China’s accession to the World Trade Organization included a timetable for lifting restrictions on the operation of foreign commercial banks in the country. However, there is no agreement on the securities side.

Team work

The second obstacle to doing business in China, in Morgan Stanley’s view, is the high demand for qualified personnel. Recently, a number of firms have been trying to enlarge their China teams. This demand has led to a surge in the price of the scarce number of professionals around. The bank recently lost Zhizhong Yang, a managing director in investment banking, to Lehman Brothers, which is trying to beef up its franchise.

Morgan Stanley has a team of more than 35 professionals who spend a substantial amount of their time on China business. The much smaller core team, consisting of three directors, two vice-presidents and various associates, is based in Hong Kong rather than China, although they spend most of their time somewhere on the mainland. The investment bank has seven staff, with various levels of expertise, based in Beijing and one in Shanghai.
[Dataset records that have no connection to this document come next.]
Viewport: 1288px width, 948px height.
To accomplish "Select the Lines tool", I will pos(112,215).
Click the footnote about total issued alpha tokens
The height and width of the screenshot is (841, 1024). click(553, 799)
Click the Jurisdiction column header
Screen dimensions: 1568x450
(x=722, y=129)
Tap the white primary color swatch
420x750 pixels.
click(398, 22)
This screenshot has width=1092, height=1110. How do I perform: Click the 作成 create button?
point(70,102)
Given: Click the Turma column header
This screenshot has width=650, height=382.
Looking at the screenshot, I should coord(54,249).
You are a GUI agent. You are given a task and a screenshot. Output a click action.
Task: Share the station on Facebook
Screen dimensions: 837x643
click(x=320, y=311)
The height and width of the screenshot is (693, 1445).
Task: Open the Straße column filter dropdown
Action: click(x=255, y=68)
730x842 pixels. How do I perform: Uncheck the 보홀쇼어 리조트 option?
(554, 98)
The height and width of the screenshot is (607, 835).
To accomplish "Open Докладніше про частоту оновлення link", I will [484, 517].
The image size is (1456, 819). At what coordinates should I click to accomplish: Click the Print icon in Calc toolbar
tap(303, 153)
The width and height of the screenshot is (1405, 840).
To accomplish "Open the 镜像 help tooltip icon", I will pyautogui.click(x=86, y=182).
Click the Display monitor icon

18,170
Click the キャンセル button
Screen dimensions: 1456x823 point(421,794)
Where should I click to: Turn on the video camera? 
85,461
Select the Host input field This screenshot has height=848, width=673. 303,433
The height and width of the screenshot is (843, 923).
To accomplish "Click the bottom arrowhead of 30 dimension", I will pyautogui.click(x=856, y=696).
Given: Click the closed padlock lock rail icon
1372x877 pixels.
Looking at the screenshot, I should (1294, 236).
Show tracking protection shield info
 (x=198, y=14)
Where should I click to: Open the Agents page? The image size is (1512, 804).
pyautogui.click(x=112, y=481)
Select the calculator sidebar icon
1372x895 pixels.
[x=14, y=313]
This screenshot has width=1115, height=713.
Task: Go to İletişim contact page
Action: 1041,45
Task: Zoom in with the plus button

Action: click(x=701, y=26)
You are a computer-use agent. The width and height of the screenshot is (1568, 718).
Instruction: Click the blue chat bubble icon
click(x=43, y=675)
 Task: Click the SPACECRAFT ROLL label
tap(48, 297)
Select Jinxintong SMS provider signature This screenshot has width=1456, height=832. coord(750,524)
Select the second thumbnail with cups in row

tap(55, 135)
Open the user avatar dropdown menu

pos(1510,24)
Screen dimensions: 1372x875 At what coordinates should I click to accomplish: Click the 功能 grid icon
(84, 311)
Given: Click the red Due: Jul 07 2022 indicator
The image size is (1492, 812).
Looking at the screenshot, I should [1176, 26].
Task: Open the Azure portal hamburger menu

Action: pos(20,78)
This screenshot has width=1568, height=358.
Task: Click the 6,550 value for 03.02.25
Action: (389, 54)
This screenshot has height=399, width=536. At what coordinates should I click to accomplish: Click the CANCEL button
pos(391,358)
For regulatory reasons, investment banks are not allowed to have branches in China.

In response to criticism that the bank’s joint venture, CICC, has not been as productive as expected or as tension-free, the bank notes that it no longer posts staff there because the transfer of technology and expertise, which took place over almost a decade, is now complete and CICC has become a model for a truly independent Chinese investment bank. Morgan Stanley’s strategy involves working with CICC and its other parent, China Construction Bank, in every area that local regulations permit.

As for the perennial question for foreign companies doing business in China – are Morgan Stanley’s operations there profitable or are they a loss-making bet on the future, Mr Zhu says: “We do not have a China P&L [profit and loss] so for us this is somewhat hard to judge. However, I would say our firm’s China business, not just investment banking, is highly profitable. We have generated hundreds of millions in revenues over the years.”